Nicholas Jones is a surgeon of sorts, slicing open bodies to reveal a topography of language – literal and symbolic. Beautifully crisp works are presented as specimens of art, craft and museological artefact. Jones carves his way into the heart of books through portals spliced into their hard covers. As if with x-ray vision we are guided into the layers of literary narratives and recorded data sets, incrementally descending in paginated topographical steppes.
Nicholas Jones was born in 1974 in the United Kingdom. He completed a Bachelor of Fine Art at the Victorian College of the Arts in 1997, Master of Fine Art at RMIT University in 2001 and a Graduate Diploma of Education at the University of Melbourne in 2003.
Nicholas has held a number of solo exhibitions including A Conspiracy of Cartographers (The State Library of Victoria), To the Islands (Stockroom Gallery) Without Bias (Craft Victoria), The Garden of Forking Paths (Geelong Gallery), Author and Finisher (Kozminsky Gallery) and In Libris Veritas (Crystal Palace Gallery).
He has also taken part in many group exhibitions including Democracy (Grahame Editions), Unfold (45 Downstairs), Materials and Techniques: Paper (Perth Institute of Contemporary Art), Novel Ideas (Oakville Gallery, Ontario, Canada), Make the Common Precious (Centro Cultural Mapocho, Santiago, Chile), Materiality (Town Hall Gallery) and Telling Tales (Glen Eira Gallery)
Jones’s work has been featured in a number of publications including ‘Make the Common Precious’ (Craftsman House), Book Art (Gestalten), Where They Create (Frame) and ‘Art Made from Books (Chronicle Books).
His work is represented in many public and private collections including State Library of Victoria, State Library of Queensland, The University of Melbourne, Deakin University, RMIT University, Geelong Gallery and Artspace Mackay.
Nicholas has received an Artist development grant through the Australia Council, a travelling fellowship from the Ian Potter Cultural Trust and a Creative Fellowship from the State Library of Victoria.

(WHAT TO WORK ON): Condense the paragraph of the artist profile above that begins "Nicholas Jones was born in 1974" into a bulleted list that keeps its main facts.

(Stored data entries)
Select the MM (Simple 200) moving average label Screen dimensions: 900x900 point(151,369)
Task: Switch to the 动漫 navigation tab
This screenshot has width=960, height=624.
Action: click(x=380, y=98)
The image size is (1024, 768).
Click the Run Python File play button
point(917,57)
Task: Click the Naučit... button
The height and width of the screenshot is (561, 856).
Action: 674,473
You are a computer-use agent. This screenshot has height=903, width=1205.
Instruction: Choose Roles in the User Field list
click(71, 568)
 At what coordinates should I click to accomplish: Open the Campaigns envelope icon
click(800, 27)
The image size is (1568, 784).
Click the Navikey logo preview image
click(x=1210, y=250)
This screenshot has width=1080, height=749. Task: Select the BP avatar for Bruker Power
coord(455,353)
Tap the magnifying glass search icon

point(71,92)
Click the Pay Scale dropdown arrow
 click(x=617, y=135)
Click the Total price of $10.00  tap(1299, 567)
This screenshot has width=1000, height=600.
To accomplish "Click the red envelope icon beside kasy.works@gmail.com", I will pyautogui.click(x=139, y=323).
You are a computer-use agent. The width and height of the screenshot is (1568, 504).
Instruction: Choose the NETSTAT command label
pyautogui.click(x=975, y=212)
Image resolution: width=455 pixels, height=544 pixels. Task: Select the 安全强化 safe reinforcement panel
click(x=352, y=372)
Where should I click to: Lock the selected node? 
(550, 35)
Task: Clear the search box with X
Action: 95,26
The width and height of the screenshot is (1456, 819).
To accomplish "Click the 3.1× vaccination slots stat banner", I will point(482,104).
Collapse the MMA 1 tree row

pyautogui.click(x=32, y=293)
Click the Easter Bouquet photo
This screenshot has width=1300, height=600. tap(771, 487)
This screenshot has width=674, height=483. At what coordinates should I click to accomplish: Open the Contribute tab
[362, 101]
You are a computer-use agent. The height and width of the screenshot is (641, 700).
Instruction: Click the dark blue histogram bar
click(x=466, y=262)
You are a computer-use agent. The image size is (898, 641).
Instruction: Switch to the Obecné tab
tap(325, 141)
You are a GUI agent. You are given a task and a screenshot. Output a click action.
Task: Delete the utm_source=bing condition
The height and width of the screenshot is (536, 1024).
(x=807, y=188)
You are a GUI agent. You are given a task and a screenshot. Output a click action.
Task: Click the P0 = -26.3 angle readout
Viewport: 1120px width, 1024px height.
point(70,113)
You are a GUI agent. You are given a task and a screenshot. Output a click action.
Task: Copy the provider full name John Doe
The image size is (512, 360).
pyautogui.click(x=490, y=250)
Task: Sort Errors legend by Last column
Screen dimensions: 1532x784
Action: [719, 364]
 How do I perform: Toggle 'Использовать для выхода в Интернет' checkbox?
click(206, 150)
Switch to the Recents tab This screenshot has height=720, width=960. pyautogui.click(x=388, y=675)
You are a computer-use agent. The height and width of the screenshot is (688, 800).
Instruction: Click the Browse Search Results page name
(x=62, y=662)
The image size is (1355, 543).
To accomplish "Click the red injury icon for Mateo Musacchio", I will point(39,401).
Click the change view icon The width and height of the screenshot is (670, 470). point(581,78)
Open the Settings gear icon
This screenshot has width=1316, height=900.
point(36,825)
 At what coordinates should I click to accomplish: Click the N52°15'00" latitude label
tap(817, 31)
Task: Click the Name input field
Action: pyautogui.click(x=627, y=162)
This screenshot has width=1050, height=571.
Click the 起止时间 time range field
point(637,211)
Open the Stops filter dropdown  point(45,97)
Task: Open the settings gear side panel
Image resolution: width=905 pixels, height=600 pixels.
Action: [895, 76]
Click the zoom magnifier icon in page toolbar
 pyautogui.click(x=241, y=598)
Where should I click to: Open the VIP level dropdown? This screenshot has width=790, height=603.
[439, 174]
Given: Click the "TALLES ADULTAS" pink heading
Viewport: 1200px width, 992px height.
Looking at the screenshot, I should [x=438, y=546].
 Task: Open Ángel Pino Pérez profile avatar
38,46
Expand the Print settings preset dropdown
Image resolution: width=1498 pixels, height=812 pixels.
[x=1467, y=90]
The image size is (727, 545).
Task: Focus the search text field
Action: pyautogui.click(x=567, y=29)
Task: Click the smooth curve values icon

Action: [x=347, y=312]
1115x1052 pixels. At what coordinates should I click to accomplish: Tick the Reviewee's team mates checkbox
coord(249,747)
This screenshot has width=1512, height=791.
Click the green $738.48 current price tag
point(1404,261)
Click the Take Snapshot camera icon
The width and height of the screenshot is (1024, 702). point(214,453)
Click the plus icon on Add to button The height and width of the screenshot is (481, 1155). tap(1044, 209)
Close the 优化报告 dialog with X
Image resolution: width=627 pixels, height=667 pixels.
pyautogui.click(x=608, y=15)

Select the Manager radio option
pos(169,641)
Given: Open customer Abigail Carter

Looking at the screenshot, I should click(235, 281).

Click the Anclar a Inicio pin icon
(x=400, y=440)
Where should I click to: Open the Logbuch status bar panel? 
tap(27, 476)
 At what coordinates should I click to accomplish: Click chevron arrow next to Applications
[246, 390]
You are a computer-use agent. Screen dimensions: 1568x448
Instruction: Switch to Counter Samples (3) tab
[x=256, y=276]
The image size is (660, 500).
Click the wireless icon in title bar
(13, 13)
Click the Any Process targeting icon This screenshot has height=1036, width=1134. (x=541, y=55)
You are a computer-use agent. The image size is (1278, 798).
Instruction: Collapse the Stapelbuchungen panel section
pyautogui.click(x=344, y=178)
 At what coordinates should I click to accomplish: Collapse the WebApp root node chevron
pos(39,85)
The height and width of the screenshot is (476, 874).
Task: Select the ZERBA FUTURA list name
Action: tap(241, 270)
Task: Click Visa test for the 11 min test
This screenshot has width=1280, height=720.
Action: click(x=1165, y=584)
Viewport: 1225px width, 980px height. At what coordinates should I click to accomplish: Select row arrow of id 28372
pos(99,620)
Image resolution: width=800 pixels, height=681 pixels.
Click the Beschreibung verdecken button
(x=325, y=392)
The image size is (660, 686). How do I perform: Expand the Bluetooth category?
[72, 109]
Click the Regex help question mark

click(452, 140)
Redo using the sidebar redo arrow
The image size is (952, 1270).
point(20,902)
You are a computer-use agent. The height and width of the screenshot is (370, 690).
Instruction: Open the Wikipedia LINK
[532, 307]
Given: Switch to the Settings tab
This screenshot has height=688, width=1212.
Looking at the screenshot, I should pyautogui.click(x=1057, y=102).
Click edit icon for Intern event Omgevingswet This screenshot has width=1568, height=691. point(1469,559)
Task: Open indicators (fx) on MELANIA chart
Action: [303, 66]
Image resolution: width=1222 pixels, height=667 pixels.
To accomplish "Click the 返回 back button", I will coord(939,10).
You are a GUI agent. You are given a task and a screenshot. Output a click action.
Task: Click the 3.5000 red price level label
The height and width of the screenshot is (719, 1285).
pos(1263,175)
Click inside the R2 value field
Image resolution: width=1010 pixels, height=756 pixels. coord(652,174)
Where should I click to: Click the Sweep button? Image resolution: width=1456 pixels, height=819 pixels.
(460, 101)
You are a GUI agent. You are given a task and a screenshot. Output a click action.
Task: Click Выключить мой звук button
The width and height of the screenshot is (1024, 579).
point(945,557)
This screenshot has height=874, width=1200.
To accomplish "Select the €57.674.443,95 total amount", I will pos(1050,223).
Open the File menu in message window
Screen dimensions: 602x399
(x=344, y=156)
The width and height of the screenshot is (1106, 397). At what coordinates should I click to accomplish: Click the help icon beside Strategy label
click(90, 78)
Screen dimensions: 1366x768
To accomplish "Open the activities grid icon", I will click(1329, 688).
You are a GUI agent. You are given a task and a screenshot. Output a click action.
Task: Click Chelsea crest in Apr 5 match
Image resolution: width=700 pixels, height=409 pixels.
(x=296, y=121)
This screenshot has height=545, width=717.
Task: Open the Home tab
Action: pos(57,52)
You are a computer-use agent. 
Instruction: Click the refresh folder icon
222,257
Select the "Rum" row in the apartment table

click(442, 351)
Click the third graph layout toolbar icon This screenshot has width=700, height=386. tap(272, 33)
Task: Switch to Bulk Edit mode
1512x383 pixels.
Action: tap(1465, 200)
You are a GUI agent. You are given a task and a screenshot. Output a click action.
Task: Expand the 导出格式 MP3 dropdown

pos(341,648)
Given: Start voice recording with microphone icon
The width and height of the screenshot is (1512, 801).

(THE COMPLETED TASK):
- Born in 1974 in the United Kingdom
- Bachelor of Fine Art, Victorian College of the Arts, 1997
- Master of Fine Art, RMIT University, 2001
- Graduate Diploma of Education, University of Melbourne, 2003